=== DATA SHOWN ===
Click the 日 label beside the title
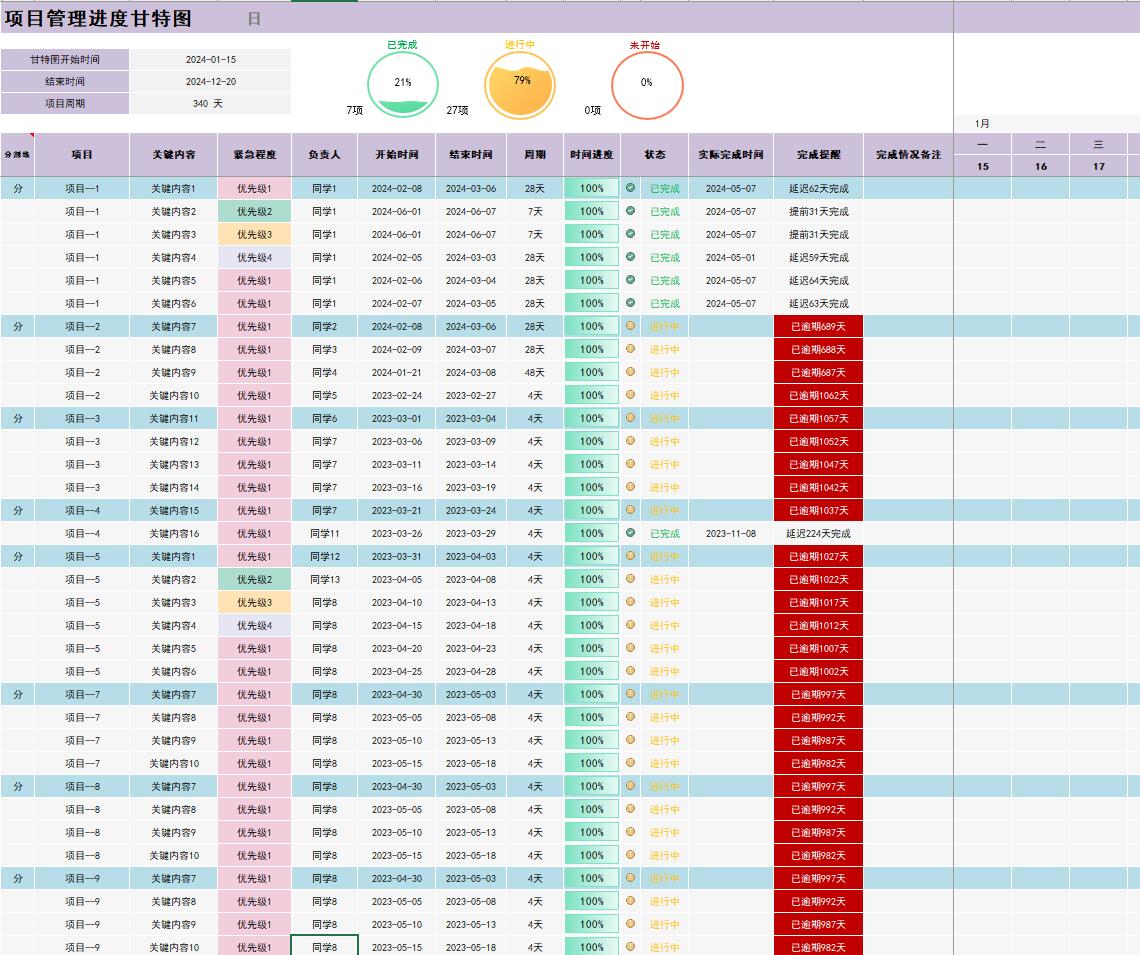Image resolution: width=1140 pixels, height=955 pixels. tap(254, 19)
...
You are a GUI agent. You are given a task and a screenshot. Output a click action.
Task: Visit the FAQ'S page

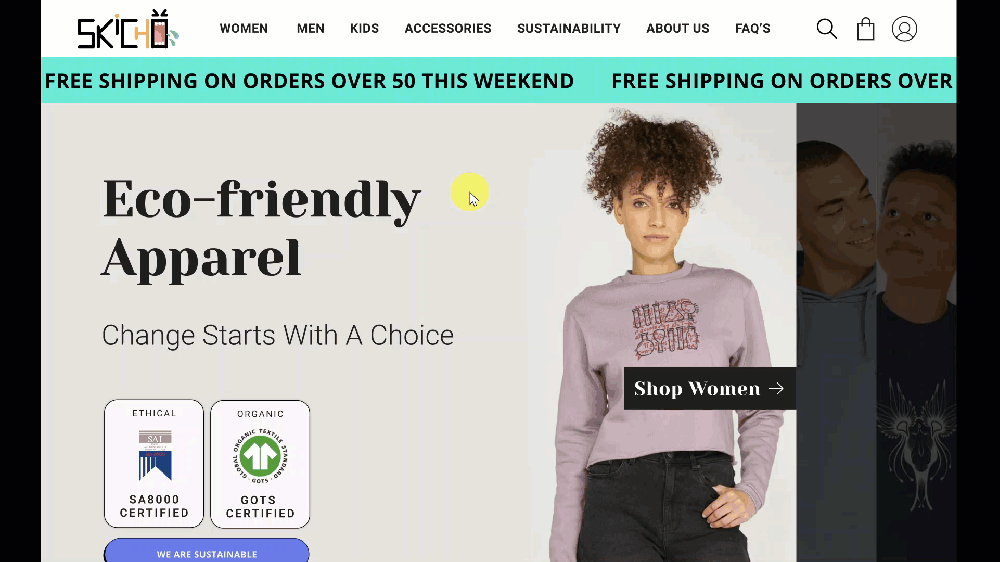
* * *
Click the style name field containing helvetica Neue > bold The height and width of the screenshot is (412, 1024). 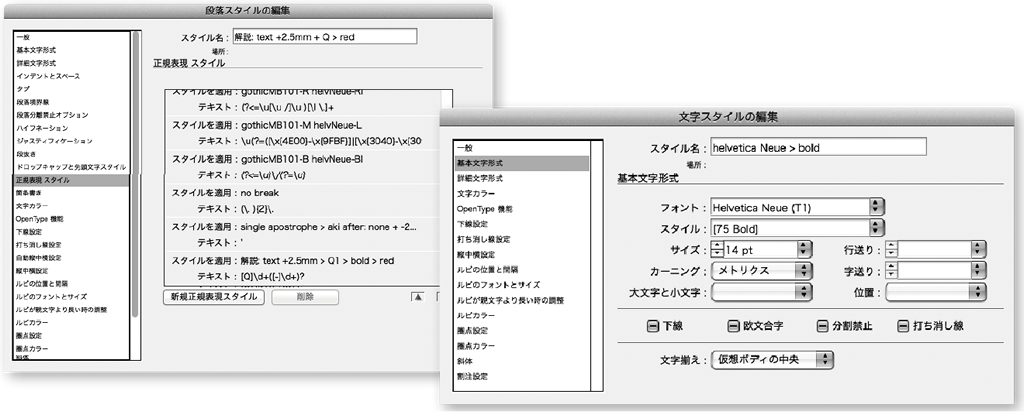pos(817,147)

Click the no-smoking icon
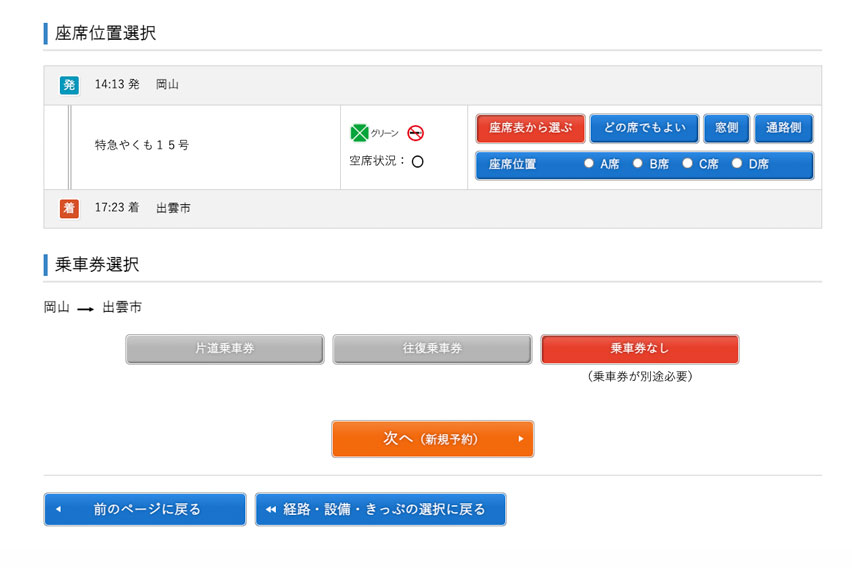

=== TRY IT ===
Above are records; repeat only the lines starting at the line with "You are a GUI" and ending at the line with "Task: Visit the FAQ'S page", exactly as they appear, both included.

=== SOLUTION BELOW ===
You are a GUI agent. You are given a task and a screenshot. Output a click action.
Task: Visit the FAQ'S page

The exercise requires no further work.